→ Compiti richiesti
a: Nel testo sulla sentenza della Cassazione, quale corte d'appello ha confermato l'assoluzione dell'imputato?
b: Riprenda il testo sulla sentenza della Cassazione e lo prosegua a partire dall'ultima frase riportata.

→ Brano di testo
Un avvocato intrattiene rapporti sessuali con la segretaria minorenne. Non è reato se relazione sorge platonicamente.
Corte di Cassazione Sez. Terza Pen. - Sent. del 28.07.2011 n. 30032
Osserva
Con sentenza in data 20.05.2010 la Corte d'Appello di Catania confermava la sentenza del GIP del Tribunale di Catania 13.05.2008, appellata dal PM, con cui S. M. è stato assolto perché il fatto non sussiste dall'imputazione di cui agli art. 81 cpv, 609 quater, comma 1 n. 2 c.p. per avere, con più azioni esecutive del medesimo disegno criminoso, compiuto atti sessuali (rapporti orali) con I. B. R., di anni 14, che gli era stata affidata, per ragioni d'istruzione, essendo la stessa impiegata presso il suo studio professionale quale apprendista segretaria.
Rilevava la Corte che non era stata raggiunta la prova che l'imputato avesse compiuto atti sessuali penalmente rilevanti nel periodo 11 luglio-23 settembre 2005 in cui la minore gli era sta affidata con mansioni di segretaria, mentre era certo che rapporti sessuali erano stati consumati quanto meno l'11 ottobre 2005 quando l'affidamento era cessato.

→ Dati riportati

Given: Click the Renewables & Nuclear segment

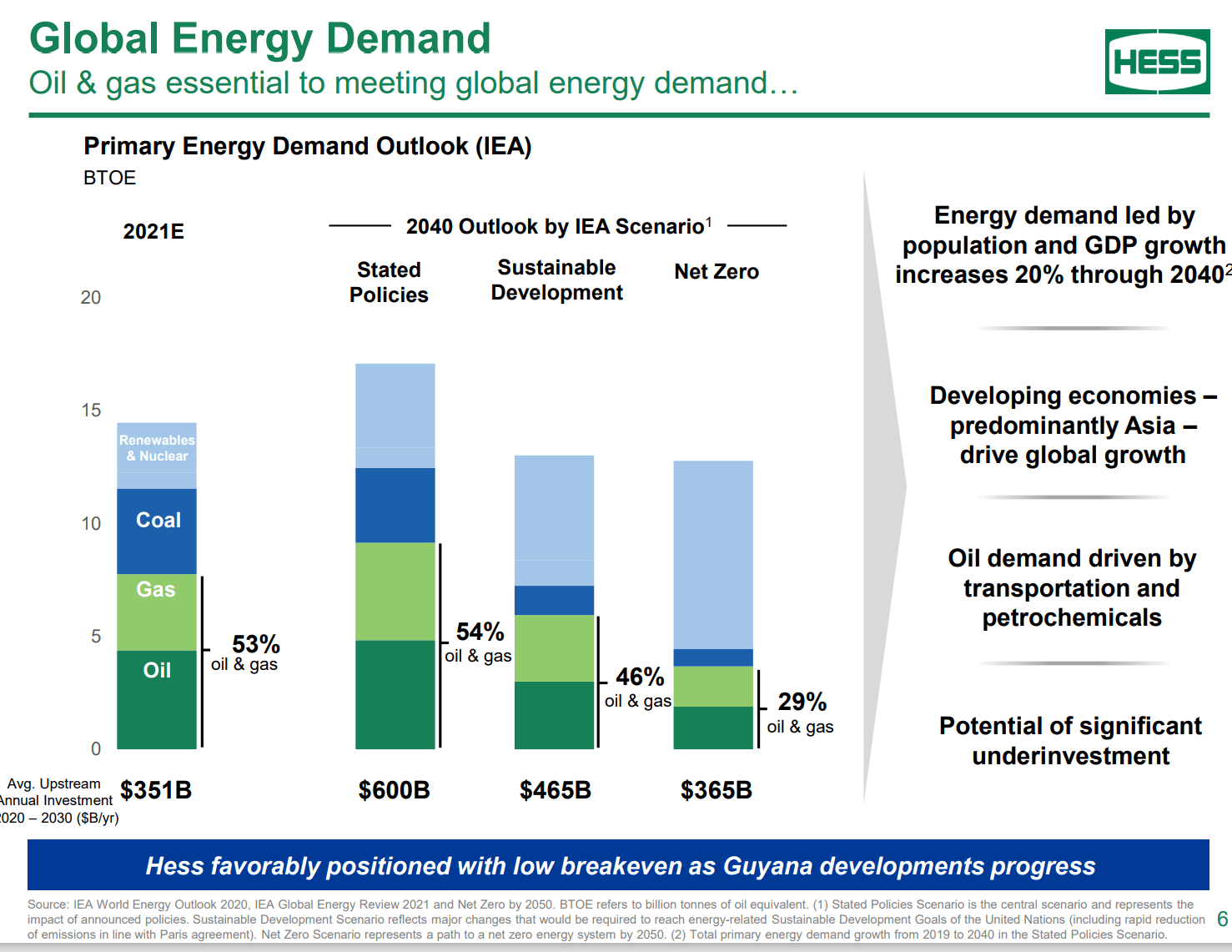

--

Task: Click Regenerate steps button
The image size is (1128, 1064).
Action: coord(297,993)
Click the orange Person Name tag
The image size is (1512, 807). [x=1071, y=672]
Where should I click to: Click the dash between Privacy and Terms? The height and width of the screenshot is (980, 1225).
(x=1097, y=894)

→ I risultati
a: La Corte d'Appello di Catania.

b:
Riscontrata l'inattendibilità della persona offesa, alla stregua delle sue evidenti menzogne su elementi essenziali della vicenda, la corte, prese in esame le lettere che la predetta aveva inviato durante il rapporto di lavoro al legale (che le esibiva al PM); le intercettazioni telefoniche e le captazioni ambientali, perveniva al convincimento dell'esistenza di una relazione, caratterizzata da reciproca attrazione sessuale e da intima confidenza durante il rapporto di lavoro, ma non sfociata nella consumazione di atti sessuali penalmente rilevanti.
In particolare, i biglietti e le letterine dimostravano che la quattordicenne si era infatuata dello S. che assecondava la sua passione amorosa platonicamente.
Non era probante l'uso in una missiva del tu, né il fatto che l'imputato avesse conservato gli scritti per parare eventuali accuse di avere consumato rapporti sessuali non consensuali.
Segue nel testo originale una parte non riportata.